Intron detention tightly regulates the stemness/differentiation switch in the adult neurogenic niche

The adult mammalian brain retains some capacity to replenish neurons and glia, holding promise for brain regeneration. Thus, understanding the mechanisms controlling adult neural stem cell (NSC) differentiation is crucial. Paradoxically, adult NSCs in the subependymal zone transcribe genes associated with both multipotency maintenance and neural differentiation, but the mechanism that prevents conflicts in fate decisions due to these opposing transcriptional programmes is unknown. Here we describe intron detention as such control mechanism. In NSCs, while multiple mRNAs from stemness genes are spliced and exported to the cytoplasm, transcripts from differentiation genes remain unspliced and detained in the nucleus, and the opposite is true under neural differentiation conditions.

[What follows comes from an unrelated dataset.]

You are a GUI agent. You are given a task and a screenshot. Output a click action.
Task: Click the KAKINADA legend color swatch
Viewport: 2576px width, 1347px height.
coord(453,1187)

We also show that m 6 A methylation is the mechanism that releases intron detention and triggers nuclear export, enabling rapid and synchronized responses. m 6 A RNA methylation operates as an on/off switch for transcripts with antagonistic functions, tightly controlling the timing of NSCs commitment to differentiation. mRNAs associated with differentiated cells are already detected in adult neural stem cells. Here the authors show how intron detention prevents their translation, solving conflicts in fate decisions while priming stem cells for timely differentiation.